因此不是怪怨,又是一天没人来投,图漾就怨气冲冲找上潘鬏道:“潘贤弟,汝不是说只要某训练军队,那些人就会自动来投吗?为什么现在却一个人都没来投效某。”
“小王不必着急。或者说小王只训练军队,却不适当去找人炫耀,或者说邀人一起训练,这又怎能让人知道小王的心意。当然,这不是说小弟不该不提醒小王,但小王现在应该也知道,让人了解小王的想法有多重要了吧!”
“要人了解某的想法……”
被潘鬏这么一说,图漾也有些干怔了。因为图漾既然有心争夺箜郡王府继承权,又怎可能不理解这种小事。
只是理解归理解,性格原因,图漾却不喜欢任何求来的帮助,何况图漾一直都认为这究竟是谁帮助谁都两说等等。
但看到图漾开始迟疑,潘鬏又说道:“当然,小王不必着急,因为这只是其中一个原因,真正导致那些将领没有主动来投的缘故却还是龚大人来到盂州城的影响。”
“龚大人?贤弟是说,他们想要投靠育王图濠那厮?”
难看,真的难看,彻底难看。
没想到真正原因竟是在育王图濠身上,图漾心中就有些愤怒。毕竟作为黄口谷的胜利者,箜郡王图兕已死。可作为黄口谷的败战者,育王图濠现在却还要继续给图漾添麻烦,这真是是可忍,孰不可忍。
潘鬏点头道:“小王英明。虽然他们现在还不可能投靠育王图濠,但心中却必定已开始有想法。因此要挽回大局,小王一定要重振他们对小王的信心才行,不然即使我们赶走龚毂,那些将领的心也很难齐。”
“重振信心?某要如何重振他们对某的信心。”
“很简单,跪请大儒!”
“……这!”
不说期待,至少在犹豫半天后。突然听到潘鬏再提跪请大儒一事,图漾的脸色就有些难看。因为图漾即使也已经认识到此事的必要性,但在本身就对跪请大儒一事有很多想法的状况下,图漾也不可能心平气和的接受潘鬏建议。
所以没想到潘鬏又会提起这事,图漾犹豫一下就说道:“贤弟怎么又说要跪请大儒。”
“很简单,小王认为育王爷在新败之后为什么还能吸引那么多将领关注,还有大公子又为什么能源源不断地一直慢慢拉人?”
“……难道是因为他们的名声在外?可某也有名声啊!”
不用疑惑太久,图漾也知道自己与图晟的差距主要在什么地方。而随着潘鬏同样提起育王图濠,图漾也有些警醒了。
毕竟身为武将,虽然没人喜欢失败。但败而不亡乃至败而不绝才是最高境界的武将象征。
不然失败一次就终身失败的将领,图漾可也是敬谢不敏。
因为图漾现在虽然是功勋彪炳,但也不是没打过败仗,只是在图漾努力遮掩和箜郡王图兕支持下,这才没被人传知乃至拖累图漾。所以真知道一个好的名声有什么作用后,图漾是既叹服又不甘。
因为一个胜仗将领或许会得到人吹捧,但现在没有箜郡王图兕可给自己再做后盾,图漾也不想仅仅如此。

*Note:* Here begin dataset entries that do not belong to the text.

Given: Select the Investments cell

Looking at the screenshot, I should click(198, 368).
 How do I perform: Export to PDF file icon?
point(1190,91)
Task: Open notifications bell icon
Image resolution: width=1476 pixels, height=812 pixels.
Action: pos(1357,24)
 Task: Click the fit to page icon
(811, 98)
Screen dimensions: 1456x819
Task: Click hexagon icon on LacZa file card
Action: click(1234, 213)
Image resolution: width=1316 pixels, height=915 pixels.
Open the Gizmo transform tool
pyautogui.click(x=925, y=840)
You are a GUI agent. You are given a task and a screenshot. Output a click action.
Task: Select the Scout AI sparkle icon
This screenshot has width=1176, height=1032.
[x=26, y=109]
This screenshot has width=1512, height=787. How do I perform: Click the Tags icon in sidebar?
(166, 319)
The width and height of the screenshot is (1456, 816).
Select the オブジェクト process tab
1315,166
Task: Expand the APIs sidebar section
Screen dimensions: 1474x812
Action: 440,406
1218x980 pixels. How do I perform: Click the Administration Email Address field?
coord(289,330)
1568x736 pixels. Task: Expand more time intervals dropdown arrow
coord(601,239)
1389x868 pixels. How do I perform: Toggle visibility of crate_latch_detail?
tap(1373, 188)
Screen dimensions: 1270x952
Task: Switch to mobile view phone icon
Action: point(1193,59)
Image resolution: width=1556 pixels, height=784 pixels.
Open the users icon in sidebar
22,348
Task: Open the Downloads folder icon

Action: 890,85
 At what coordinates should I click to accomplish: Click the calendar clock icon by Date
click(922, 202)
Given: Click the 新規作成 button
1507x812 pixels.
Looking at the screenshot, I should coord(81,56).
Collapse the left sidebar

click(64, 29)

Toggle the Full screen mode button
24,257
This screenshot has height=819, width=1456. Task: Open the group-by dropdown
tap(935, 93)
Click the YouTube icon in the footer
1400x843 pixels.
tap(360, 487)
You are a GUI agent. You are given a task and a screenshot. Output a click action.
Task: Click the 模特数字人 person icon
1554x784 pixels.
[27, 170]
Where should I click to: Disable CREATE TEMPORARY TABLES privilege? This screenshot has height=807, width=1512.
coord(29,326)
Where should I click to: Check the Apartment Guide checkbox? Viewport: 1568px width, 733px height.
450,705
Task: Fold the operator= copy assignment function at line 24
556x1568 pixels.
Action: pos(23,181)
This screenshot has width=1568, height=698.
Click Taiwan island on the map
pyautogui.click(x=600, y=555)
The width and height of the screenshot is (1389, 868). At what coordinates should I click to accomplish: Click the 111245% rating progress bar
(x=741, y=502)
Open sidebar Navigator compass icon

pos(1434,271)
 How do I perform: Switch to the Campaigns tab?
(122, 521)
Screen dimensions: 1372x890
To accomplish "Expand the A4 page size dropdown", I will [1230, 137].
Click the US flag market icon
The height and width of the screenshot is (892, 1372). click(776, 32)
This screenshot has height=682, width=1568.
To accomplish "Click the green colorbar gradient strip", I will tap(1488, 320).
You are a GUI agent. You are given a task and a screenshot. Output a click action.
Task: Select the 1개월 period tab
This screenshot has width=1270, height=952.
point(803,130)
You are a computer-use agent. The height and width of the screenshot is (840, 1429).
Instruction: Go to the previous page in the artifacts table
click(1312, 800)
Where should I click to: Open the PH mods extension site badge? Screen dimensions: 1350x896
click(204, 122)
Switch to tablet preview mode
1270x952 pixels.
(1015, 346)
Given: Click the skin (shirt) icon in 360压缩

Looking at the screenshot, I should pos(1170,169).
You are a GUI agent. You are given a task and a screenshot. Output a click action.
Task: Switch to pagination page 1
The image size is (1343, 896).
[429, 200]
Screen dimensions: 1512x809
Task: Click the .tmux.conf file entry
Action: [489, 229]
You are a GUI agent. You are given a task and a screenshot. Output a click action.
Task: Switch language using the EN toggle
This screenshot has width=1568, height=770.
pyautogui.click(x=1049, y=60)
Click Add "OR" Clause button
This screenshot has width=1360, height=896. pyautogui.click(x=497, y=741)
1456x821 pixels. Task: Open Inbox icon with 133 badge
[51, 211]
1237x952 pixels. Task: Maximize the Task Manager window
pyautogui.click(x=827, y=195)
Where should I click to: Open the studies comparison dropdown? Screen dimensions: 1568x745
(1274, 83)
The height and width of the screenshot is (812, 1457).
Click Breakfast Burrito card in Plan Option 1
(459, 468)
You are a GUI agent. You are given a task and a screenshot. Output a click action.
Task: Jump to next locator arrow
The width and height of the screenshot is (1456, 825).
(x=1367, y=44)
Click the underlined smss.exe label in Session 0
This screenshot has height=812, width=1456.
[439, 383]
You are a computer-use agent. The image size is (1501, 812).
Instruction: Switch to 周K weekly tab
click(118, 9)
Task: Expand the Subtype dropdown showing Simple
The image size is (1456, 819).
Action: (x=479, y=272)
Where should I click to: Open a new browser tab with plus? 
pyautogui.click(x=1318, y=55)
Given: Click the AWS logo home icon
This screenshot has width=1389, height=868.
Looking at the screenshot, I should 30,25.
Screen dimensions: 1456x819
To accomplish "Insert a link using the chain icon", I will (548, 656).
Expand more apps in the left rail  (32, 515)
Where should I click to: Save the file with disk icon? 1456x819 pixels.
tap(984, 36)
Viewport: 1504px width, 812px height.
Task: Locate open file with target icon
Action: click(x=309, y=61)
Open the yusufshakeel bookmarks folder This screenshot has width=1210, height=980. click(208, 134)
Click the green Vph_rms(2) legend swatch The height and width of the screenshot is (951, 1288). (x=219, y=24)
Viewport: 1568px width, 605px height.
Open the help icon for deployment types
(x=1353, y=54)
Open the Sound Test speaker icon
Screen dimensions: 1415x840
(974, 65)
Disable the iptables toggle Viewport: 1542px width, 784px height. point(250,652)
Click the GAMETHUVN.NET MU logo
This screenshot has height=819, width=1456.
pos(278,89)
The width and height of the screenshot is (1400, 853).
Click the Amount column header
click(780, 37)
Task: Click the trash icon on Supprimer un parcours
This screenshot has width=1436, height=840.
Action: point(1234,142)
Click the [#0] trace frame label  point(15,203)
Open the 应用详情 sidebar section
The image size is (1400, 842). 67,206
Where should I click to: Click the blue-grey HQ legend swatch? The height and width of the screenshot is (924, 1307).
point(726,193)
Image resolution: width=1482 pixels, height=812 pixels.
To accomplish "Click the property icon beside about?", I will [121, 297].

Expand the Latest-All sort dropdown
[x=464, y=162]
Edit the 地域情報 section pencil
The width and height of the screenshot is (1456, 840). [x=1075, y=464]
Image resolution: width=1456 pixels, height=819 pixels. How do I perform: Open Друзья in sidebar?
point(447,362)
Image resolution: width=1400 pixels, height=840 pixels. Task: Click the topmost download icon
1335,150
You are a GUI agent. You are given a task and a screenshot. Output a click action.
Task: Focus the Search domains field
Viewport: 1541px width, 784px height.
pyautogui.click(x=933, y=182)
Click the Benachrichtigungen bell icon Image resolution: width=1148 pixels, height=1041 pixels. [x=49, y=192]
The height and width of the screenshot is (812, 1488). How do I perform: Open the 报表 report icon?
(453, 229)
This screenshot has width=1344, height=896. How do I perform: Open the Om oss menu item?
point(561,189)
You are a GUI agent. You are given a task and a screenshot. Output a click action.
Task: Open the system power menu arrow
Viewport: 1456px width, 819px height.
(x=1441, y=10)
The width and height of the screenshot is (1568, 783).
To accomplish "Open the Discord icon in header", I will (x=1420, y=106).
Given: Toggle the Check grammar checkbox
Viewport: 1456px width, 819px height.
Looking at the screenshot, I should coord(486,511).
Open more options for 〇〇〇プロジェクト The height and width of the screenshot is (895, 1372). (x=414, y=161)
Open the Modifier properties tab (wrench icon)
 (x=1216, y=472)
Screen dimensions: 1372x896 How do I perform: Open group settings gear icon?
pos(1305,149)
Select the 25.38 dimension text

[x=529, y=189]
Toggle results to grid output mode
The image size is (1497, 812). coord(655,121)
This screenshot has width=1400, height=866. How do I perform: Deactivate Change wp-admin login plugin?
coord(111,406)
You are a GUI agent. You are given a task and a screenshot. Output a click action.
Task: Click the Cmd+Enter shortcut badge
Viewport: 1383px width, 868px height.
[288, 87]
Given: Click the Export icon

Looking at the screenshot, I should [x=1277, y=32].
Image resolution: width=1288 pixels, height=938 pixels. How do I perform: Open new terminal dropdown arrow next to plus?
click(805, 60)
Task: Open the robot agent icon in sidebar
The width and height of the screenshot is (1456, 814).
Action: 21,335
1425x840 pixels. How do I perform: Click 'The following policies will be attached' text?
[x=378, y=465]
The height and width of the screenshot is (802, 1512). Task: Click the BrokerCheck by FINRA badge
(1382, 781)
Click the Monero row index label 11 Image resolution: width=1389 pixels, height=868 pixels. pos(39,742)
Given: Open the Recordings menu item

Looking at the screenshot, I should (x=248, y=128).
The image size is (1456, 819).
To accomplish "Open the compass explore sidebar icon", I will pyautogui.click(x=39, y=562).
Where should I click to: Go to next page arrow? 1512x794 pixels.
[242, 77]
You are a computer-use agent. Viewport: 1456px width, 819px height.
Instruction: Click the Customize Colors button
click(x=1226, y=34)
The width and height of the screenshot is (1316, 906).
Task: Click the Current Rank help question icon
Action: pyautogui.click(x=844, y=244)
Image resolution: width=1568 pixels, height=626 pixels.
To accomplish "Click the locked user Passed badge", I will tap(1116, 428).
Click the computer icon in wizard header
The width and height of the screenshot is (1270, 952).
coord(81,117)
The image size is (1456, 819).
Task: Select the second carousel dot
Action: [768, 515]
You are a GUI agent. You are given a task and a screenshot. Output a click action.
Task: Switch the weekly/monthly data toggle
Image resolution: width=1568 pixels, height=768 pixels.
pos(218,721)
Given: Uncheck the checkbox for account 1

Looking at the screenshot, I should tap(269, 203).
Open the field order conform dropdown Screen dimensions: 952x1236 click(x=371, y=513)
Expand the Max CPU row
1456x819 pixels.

但不知图漾已经想到其他地方,潘鬏就依照着自己的步调说道:“小王当然也有名声,但这却只是武勇之名。”
“如果在面临非战不可的状态下。小弟相信那些将领十有**都会选择支持小王。可现在战斗并不能解决一切,大家还要考虑到自己的将来。而这个将来不仅仅是要取得胜利,还要能生存下去。只有生存才会有机会,只有生存下来的胜利才是真正的胜利。”
“贤弟是说某不能带给他们生存下来的能力?”
被潘鬏这么一说,图漾的脸色就变了。
因为图漾即使也清楚潘鬏说的并不是战斗中自己能不能带给人生存机会的事,可真来到战斗外。图漾又能带人生存吗?
这恐怕还需要其他官员帮助图漾一起努力,乃至就是需要胡倥那样的大儒帮助图漾努力!
但依旧不知道图漾想法,潘鬏仍在说道:“不说与育王爷相比,至少与大公子相比,小王并不拥有这方面经验。所以要想改变大家对小王的认知,让他们知道小王在任何事情上都拥有足够魄力,这才是小王真正胜利的关键。”
“在任何事情上都拥有足够魄力吗?某知道了,那某现在就去请大儒……”
不说跪,至少是请,身为武将,图漾要拿定主意并不需要太多时间。
看到图漾一下行动起来,虽然有些意外,潘鬏还是赶紧说道:“小王等等,小王不能这样就过去?”
“哦?贤弟认为某还需要准备什么礼物?”
“不是礼物的问题,而是小王若直接跪在胡大人门前,不知小王为什么跪,胡大人冒冒失失出来,却仿佛被小王言语堵住一样,这只会弄巧成拙。”
“这……,真要跪吗?”
“不跪也行,不跪小王以后就只能将所有事情都交给胡大人,因为胡大人或许会因为知道王爷的本意接受小王邀请,但其他官员就没有这么好说话了。可真将所有事情都交给胡大人,小王已经准备好了吗?”
“这……”
图漾为什么一直抗拒跪请大儒的事,原因就是知道胡倥已清楚箜郡王图兕更属意自己,图漾不想那么费劲而已。
但这如果影响到图漾拉拢其他官员,乃至要将拉拢其他官员的事都交给胡倥一人去操办,图漾又有些不甘心了。因为谁知道那些人是不是因为胡倥才要投效自己,或者胡倥又会在背后做些什么等等。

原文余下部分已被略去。